One other tip, don't wire the headlamps AND the LED's in the same series circuit - make sure you run a parallel circuit - with separate wires running from the converter output to each consumer (the LED's and the headlamps) and then you can join the ground-side circuits before running back to the ground of the converter.  Otherwise the LED's and headlamps will attempt to share the amperage and the LED's probably won't survive that.

Oh - and a battery charger probably won't work - those don't often supply a constant supply of voltage, and they also usually output very low amperage.  They tend to "pulse" current which works better for the batteries.  I tried that once for my little Viper jockey box and I got squat.

EDIT - okay I went back and read all the previous comments - looks like you've already got most of what I mentioned figured out.  The only thing I wanted to mention is that LED's don't "dim" very well - you can drop the voltage to them a little, but once it drops too low they'll just go out (not burn out, just go out).

Lastly, check out Oznium.com - they have a TON of automotive lighting LED applications, and I think you'll be able to find a low amperage LED light that'll replicate the glow of an older car headlight (I believe it's called Warm White).  They also have converters and all kinds of stuff.  They're just a tad pricier than say eBay or Amazon, but they have way better selection and are very, very reliable.  I've been buying from them for years.

Bullitt-

.                                               [glow=black,42,300]Doin It Southern Syle[/glow]       

Burdar

QuoteFirst of all, Burdar, you need to know what voltage the LED's require.  Most LED's run on 3-4 volts, but most "store bought" LED lighting accessories - for cars at least - are MADE for 12 volts, and have resistors built-in to reduce the voltage from 12 to whatever the LED's require.

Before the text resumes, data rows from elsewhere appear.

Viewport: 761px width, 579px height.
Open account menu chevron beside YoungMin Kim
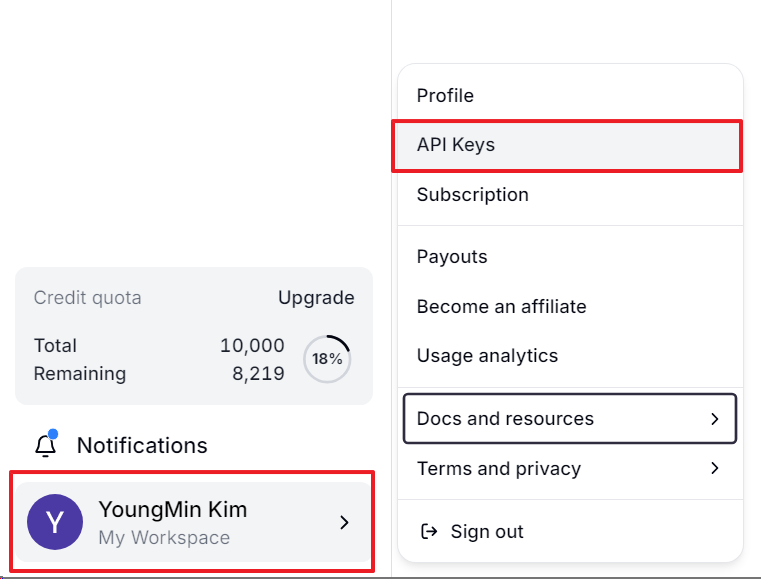point(344,522)
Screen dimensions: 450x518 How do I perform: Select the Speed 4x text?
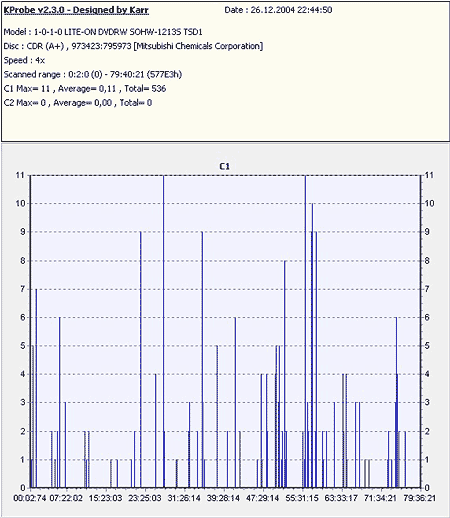pyautogui.click(x=24, y=60)
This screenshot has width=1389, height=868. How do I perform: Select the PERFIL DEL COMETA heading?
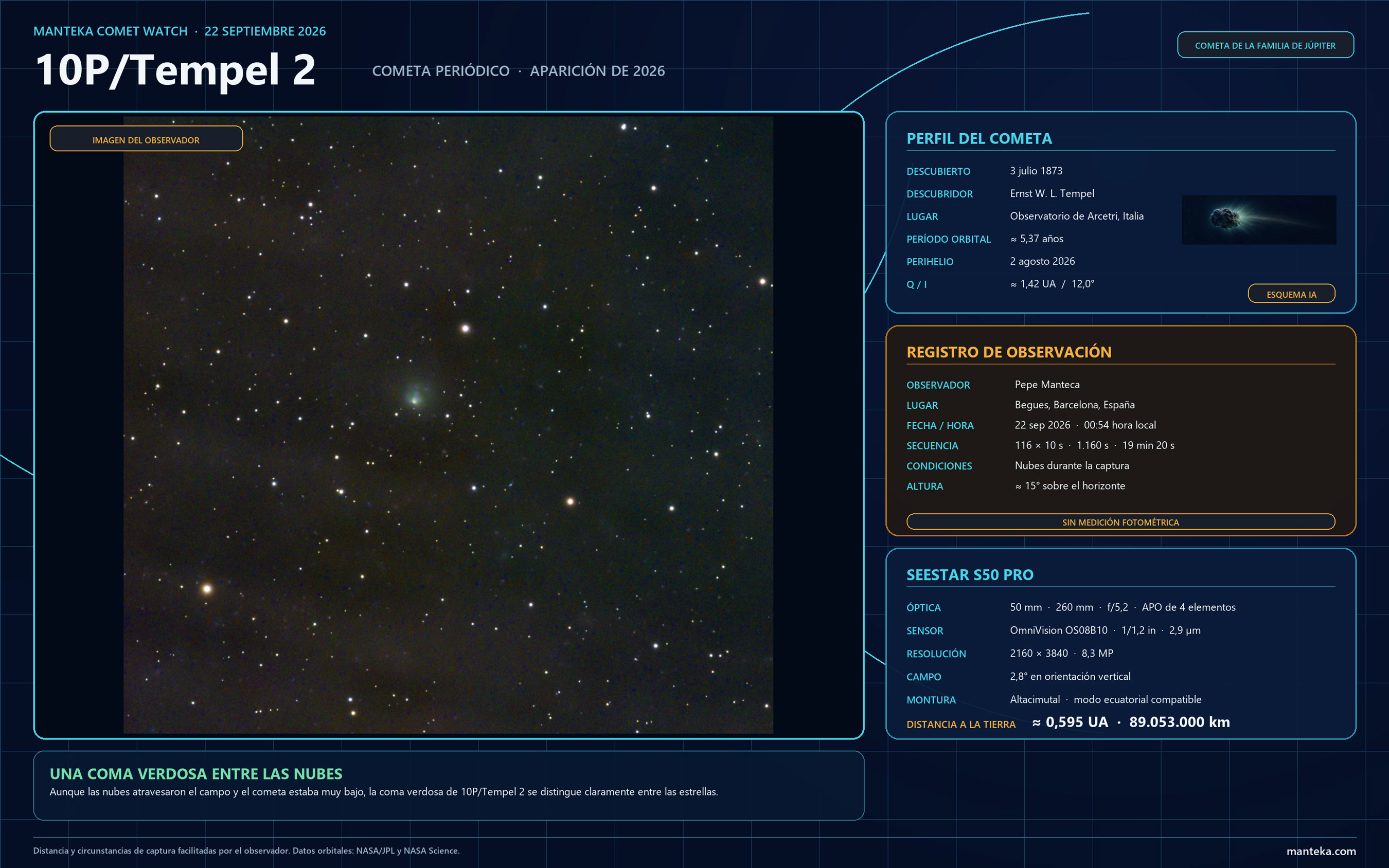coord(979,138)
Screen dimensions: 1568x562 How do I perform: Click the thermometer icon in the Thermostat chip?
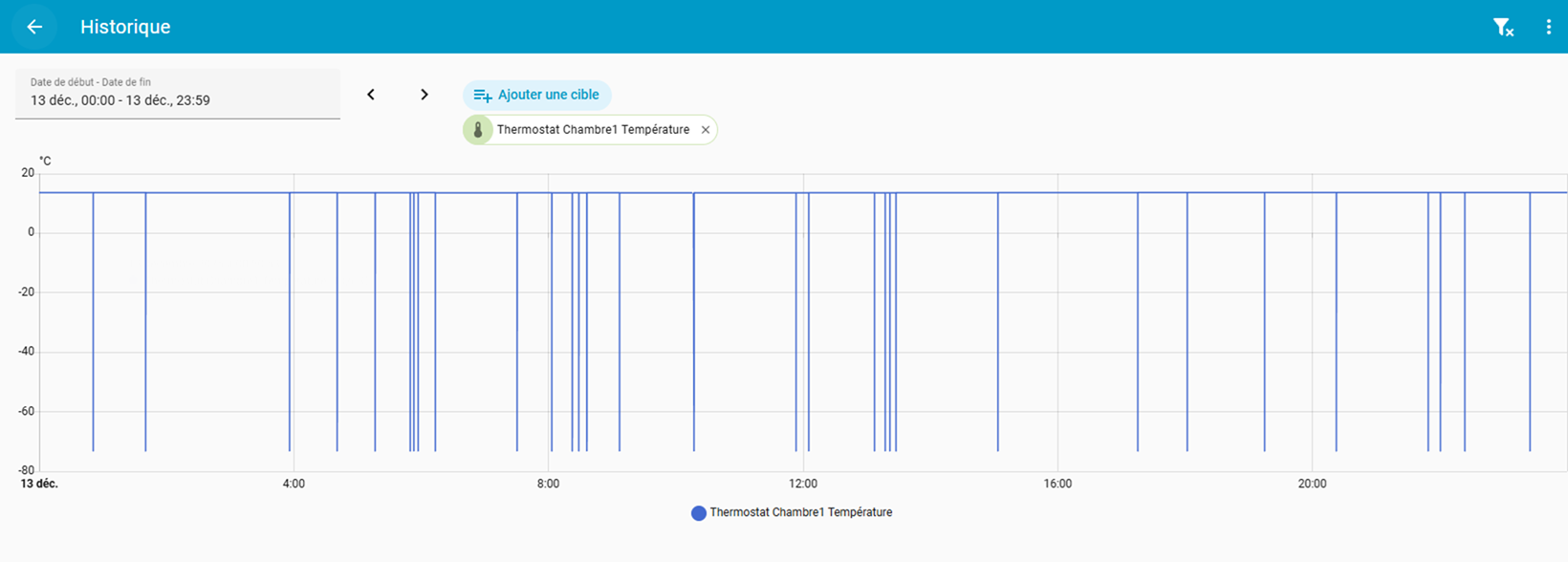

Yes, I'll just run automotive LEDs that are already set up for 12v.  I've just been looking on Ebay and they have some cheap LEDs that should be fine for what I want to do.  They even have some "flash back" 1157 turn signal lights that might be cool.  I can switch the power input so they either light up amber or white.

QuoteHave any old PC's sitting around?

Thanks for those links.  That looks interesting.  We might have gotten rid of our old PC.  I'll have to look.